これまでの中で、ひときわ明るい。弾けるように伸びやかな声だ。走っているのか、息が少し上がっている。
激しい雨の音も聞こえるが、桜がその音に怯える様子は無かった。
『たまたま発表会を見てた有名な先生が私のピアノを気に入ってくれて、夏休み、教えてくれることになって』
燕は椅子に腰を下ろしたまま、スマートフォンを耳に押し付けている。
目前にはカルテットキッチンの壁。そこは今、色鮮やかな一枚のキャンバスである。
青空、森、その中に様々な楽器を演奏するオーケストラ。
オーケストラの面々は、楽しそうに演奏を繰り広げている。空は夏特有の抜けるような青色……そんな絵が、今、誕生しようとしている。
絵の前に立つのは、律子だ。彼女は腕をいっぱいに伸ばして、無我夢中に絵を描いていた。

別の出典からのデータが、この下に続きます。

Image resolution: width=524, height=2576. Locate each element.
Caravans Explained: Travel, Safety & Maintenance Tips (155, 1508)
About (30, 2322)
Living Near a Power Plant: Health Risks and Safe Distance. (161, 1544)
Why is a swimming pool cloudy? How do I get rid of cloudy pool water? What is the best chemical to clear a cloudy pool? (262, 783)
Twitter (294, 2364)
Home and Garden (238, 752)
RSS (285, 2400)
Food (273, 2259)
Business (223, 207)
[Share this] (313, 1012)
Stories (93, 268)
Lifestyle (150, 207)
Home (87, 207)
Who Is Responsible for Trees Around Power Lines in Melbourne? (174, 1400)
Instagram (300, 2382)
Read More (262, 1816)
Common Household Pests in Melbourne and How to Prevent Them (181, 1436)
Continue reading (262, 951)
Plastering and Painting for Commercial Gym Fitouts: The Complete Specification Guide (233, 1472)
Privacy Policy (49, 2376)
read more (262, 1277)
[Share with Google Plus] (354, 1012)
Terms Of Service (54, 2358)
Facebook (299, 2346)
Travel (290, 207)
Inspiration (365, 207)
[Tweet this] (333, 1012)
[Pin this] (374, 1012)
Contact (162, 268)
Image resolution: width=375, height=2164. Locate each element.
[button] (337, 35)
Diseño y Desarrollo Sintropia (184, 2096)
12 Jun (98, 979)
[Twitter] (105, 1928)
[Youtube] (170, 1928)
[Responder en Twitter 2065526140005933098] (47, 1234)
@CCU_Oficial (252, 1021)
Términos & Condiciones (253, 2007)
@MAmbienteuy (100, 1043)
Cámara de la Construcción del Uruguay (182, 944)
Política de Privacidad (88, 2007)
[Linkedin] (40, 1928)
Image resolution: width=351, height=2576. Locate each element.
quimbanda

燕は耳にスマートフォンを押し付けたまま、平和な風景をじっと見入る。
「良かったな」
『そうなんです! 夏生と今、その話聞いた所で……。あ、お母さんが今日夜勤明けだから、今から合流してお店に戻りますね。みゆきさんたちも、そろそろ病院の検査から帰ってくる頃だし……そうそう、生まれた子、名前は夏美ちゃんです』
『夏美?』
『夏生まれだから』
絶対嫌だっていったのに。と、隣から夏生の叫ぶような声が聞こえた。
『すごく安直でしょ。うちの親と似てるんです。みゆきさん』
電話の向こうの桜もいかにも幸せそうだ。
苦しみもがくような色は、もう無い。
あの日……あの発表会の日、桜は演奏前に突然ステージを駆け下りる、という前代未聞なことをしでかした。

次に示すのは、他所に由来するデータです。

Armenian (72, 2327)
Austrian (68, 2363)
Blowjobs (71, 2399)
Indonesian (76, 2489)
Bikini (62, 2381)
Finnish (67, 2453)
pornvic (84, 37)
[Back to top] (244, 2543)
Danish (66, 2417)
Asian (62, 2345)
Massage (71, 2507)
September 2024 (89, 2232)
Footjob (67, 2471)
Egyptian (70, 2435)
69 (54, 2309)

監視員がストップを掛けるその直前、彼女は演奏をはじめたのだ。
燕に音楽の良し悪しはわからない。しかし桜のピアノは、綺麗だった。ざわめいていた会場の声が静まり返るほどに、綺麗だった。
桜の背は真っ直ぐに伸び、まるで音符に包まれているようだった。幸せそうに、楽しそうに彼女の腕が動く。
それは律子が絵を描く時と同じだ。
夢中になると、まるで踊るように見えるのだ。
「わかった。食事の用意もできているから」
『はい! 急いで帰ります! あ、律子さんに絵のこと、あと10年前のことも……お礼を何も言えてなくて……あ、いいです。やっぱり私が言います。じゃあ、あとで』
元気のいい声は、やがて雑音とともに勢いよく切れた。
「桜さんね。すぐ来るの? 私もお話したかったのに」
律子が腕を止め、燕を見上げる。
「やっぱり、桜さんのお迎えに行けばよかったかしら」
「……こんな雨の中を? 風邪を引きますよ」
横殴りの雨に煽られて、表に立て掛けた木の看板がガタガタと音をたてた。
カルテットキッチンの入り口に掛けられた『幕間中』の看板は店長がふざけて作ったものだ。

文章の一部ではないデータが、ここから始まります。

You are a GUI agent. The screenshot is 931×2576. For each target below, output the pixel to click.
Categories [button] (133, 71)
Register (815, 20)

そろそろリフォームを。という店長の鶴の一声で、店のリフォームがはじまったのは一週間前のこと。
一週間程度で終わるはずが、壁に絵を、ステージは補強を……と言っている間に、全体的なリフォームに話が広がった。
改装予定日はどんどんと伸び、おかげで燕のバイトも休業中。
本来は再開記念日となるはずだった今日も、「決起会」と名前が変わった。
「電話っていいわねえ。燕くん、家には電話があったはずなのに、もうずっと行方不明なの。探して付けなおそうかしら」
筆を握ったまま律子が唇を尖らせる。
「私だってみんなとお話したいわ」
「いつでも僕のを貸しますよ。電話なんてあっても邪魔でしょう。毎日電話がかかってきそうですし」
燕も筆をにぎり、壁に色を足していく。律子の塗り残した場所に、そっと痕跡を塗り込めるように、色を重ねる。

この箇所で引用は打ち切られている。